In [1]:
import numpy as np
import pandas as pd
import matplotlib.pyplot as plt
from hmmlearn import hmm
from sklearn.metrics import confusion_matrix
from sklearn.mixture import GaussianMixture
from sklearn.cluster import KMeans
import os
import warnings
from scipy.sparse import vstack
from scipy.sparse import save_npz
from scipy.sparse import load_npz
from nltk.tokenize import word_tokenize
import string
from nltk.stem import WordNetLemmatizer
from sklearn.feature_extraction.text import TfidfVectorizer, CountVectorizer
from scipy.sparse import csr_matrix
import spacy
import re
from tqdm import tqdm
from collections import Counter

In [10]:
# Load the spaCy model for English
nlp = spacy.load("en_core_web_sm")
warnings.filterwarnings("ignore")

# Initialize the lemmatizer
lemmatizer = WordNetLemmatizer()
word_threshold = 25

def aggressive_cleaning(text):
    """
    Cleans the text by handling NaN values and 'nan' strings, normalizing dashes, lowercasing,
    and removing non-alphabetic characters except spaces.
    """
    text = str(text)
    if text.lower() == 'nan' or pd.isna(text):
        return ''
    else:
        text = text.replace('-', ' ').lower().strip()
        text = re.sub(r'[^a-z\s]', '', text)
        return text

def tokenize_and_lemmatize(text, word_frequencies):
    """
    Tokenizes and lemmatizes the given text, applying a word frequency filter.
    Words below the threshold are replaced with 'xxxxx'.
    """
    words = text.split()
    lemmatized_tokens = [lemmatizer.lemmatize(word) for word in words]
    filtered_tokens = [word if word_frequencies.get(word, 0) >= word_threshold else 'xxxxx' for word in lemmatized_tokens]
    return ' '.join(filtered_tokens)

def preprocess_dataframe(dataframe, batch_size=60000):
    """
    Applies preprocessing to the entire DataFrame, including cleaning text, tokenizing,
    lemmatizing, and filtering based on word frequencies.
    """
    # Apply aggressive cleaning
    dataframe['utterance'] = dataframe['utterance'].apply(aggressive_cleaning)
    
    all_words = ' '.join(dataframe['utterance']).split()
    word_frequencies = Counter(all_words)
    
    processed_batches = []
    progress = tqdm(total=len(dataframe), desc="Processing batches")
    
    for start_row in range(0, len(dataframe), batch_size):
        end_row = start_row + batch_size
        batch = dataframe.iloc[start_row:end_row]
        batch['utterance'] = batch['utterance'].apply(lambda x: tokenize_and_lemmatize(x, word_frequencies))
        processed_batches.append(batch)
        progress.update(len(batch))
    
    progress.close()
    return pd.concat(processed_batches)


def filter_episodes(df, host_id=None):
    df_filtered = df[df['host_id'] != -1]
    if host_id is None:
        top_host = df_filtered.groupby('host_id')['episode'].nunique().idxmax()
    else:
        top_host = host_id
    top_host_episodes = df_filtered[df_filtered['host_id'] == top_host]['episode'].unique()
    df_top_host_all_utterances = df[df['episode'].isin(top_host_episodes)]
    utterance_counts = df_top_host_all_utterances.groupby('episode')['utterance'].count()
    episodes_over_30 = utterance_counts[utterance_counts > 30].index
    df_top_host_over_30 = df_top_host_all_utterances[df_top_host_all_utterances['episode'].isin(episodes_over_30)]
    return df_top_host_over_30.reset_index(drop=True)

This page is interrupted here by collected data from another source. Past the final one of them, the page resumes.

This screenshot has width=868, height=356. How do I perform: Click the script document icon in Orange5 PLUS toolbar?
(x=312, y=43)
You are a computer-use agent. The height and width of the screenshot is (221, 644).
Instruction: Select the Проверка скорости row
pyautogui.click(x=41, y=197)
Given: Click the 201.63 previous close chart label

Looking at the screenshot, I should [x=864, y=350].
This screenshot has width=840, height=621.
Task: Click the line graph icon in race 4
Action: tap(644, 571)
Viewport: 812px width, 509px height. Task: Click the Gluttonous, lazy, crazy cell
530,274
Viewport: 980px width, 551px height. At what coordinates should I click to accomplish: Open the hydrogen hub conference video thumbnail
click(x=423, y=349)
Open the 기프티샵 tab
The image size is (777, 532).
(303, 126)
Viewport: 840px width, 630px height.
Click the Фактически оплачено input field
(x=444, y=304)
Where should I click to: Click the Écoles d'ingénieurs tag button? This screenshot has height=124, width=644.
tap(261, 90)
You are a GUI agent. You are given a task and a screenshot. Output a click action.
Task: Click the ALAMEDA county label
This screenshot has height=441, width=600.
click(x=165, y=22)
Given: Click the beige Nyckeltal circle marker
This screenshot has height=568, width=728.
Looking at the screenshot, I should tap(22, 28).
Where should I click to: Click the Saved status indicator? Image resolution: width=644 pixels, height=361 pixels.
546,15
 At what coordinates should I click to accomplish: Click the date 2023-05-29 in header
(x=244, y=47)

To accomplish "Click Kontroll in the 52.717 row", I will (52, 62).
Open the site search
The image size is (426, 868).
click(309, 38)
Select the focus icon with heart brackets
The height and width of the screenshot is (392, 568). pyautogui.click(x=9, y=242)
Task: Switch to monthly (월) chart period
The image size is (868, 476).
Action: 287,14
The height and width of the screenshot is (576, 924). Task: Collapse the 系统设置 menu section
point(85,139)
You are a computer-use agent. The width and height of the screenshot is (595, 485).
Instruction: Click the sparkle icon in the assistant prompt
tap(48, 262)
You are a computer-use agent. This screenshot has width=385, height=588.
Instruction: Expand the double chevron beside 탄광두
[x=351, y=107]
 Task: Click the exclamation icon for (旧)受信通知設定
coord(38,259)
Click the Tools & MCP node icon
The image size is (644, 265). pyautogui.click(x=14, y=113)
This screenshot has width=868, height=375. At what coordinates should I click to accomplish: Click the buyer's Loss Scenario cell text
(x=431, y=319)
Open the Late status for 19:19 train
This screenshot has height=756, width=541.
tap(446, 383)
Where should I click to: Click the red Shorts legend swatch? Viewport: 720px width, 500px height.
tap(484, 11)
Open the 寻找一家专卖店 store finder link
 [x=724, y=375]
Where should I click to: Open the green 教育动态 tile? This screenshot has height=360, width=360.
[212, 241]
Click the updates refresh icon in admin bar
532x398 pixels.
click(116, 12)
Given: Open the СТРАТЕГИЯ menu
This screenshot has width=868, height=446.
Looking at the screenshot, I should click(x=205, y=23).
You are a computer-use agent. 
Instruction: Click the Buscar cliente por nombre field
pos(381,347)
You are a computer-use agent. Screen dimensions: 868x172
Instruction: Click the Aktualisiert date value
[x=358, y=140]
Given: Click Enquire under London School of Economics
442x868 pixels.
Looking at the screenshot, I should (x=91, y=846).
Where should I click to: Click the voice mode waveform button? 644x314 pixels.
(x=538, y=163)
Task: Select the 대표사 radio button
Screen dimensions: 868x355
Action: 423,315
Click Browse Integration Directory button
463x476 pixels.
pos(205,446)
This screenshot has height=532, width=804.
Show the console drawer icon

def get_transition_matrix_efficient(df, word_to_index, d):
    transition_counts = np.ones((d, d), dtype=int)
    for utterance in df['utterance']:
        if type(utterance) != str:
            try:
                utterance = str(utterance)
            except:
                continue
        words = utterance.split()
        for i in range(1, len(words)):
            word1 = words[i - 1]
            word2 = words[i]
            if word1 in word_to_index and word2 in word_to_index:
                index1 = word_to_index[word1]
                index2 = word_to_index[word2]
                transition_counts[index2, index1] += 1
    column_sums = transition_counts.sum(axis=0, keepdims=True)
    transition_probabilities = transition_counts / column_sums
    return transition_probabilities, word_to_index

def tensor_trouble(df, word_to_index, d):
    tensor = np.ones((d, 2, 2), dtype=int)
    for episode, group in df.groupby('episode'):
        if type(group['utterance']) != str:
            group['utterance'] = group['utterance'].apply(lambda x: ' '.join(x) if isinstance(x, list) else x)
        text = " ".join(group['utterance'].astype(str))
        words = text.split()
        roles = np.concatenate(group.apply(lambda row: [row['is_host']] * len(str(row['utterance']).split()), axis=1).values)
        for i in range(2, len(words)):
            word = words[i - 2]
            if word not in word_to_index:  # Check if the word exists in the dictionary
                continue  # Skip this iteration if the word is not found
            next_role = roles[i - 1]
            following_role = roles[i]
            current_index = word_to_index[word]
            current_role_index = 0 if next_role else 1
            next_role_index = 0 if following_role else 1
            tensor[current_index, next_role_index, current_role_index] += 1
    return tensor, word_to_index

def make_emission(host, guest):
    emission = np.zeros((len(host), len(host), 2))
    emission[:, :, 0] = host
    emission[:, :, 1] = guest
    return np.swapaxes(emission, 0, 1)

def tensor_viterbi(obs, transition, emission, initial):
    b_eps = 1e-25
    start_index = obs[0]
    obs = obs[1:]
    n = len(obs)
    d = transition.shape[0]
    eta = np.zeros((n, 2))
    backpointers = np.zeros((n, 2), dtype=int)
    eta[0] = np.log(initial) + np.log(emission[start_index, obs[1], :])
    obs = obs[1:]
    for i in range(1, n - 1):
        b = emission[obs[i - 1], obs[i], :]
        if np.any(b == 0):
            zero_index = np.where(b == 0)
            b[zero_index] = b_eps
        eta_candidate = np.log(transition[obs[i - 1], :, :]) + np.log(b)[:, np.newaxis] + eta[i - 1][np.newaxis, :]
        eta[i] = np.max(eta_candidate, axis=1)
        backpointers[i] = np.argmax(eta_candidate, axis=1)
    state_sequence = np.zeros(n, dtype=int)
    state_sequence[-1] = np.argmax(eta[-1])
    for i in range(n - 2, -1, -1):
        state_sequence[i] = backpointers[i + 1, state_sequence[i + 1]]
    return state_sequence

def pad_to_match(a, b):
    """
    Pads the shorter array with its last element to match the length of the longer array.
    
    Args:
        a (np.array): First array for comparison.
        b (np.array): Second array for comparison.
        
    Returns:
        np.array, np.array: The two arrays modified to have equal lengths.
    """
    if len(a) == len(b):
        return a, b
    elif len(a) > len(b):
        padding = np.full(len(a) - len(b), b[-1])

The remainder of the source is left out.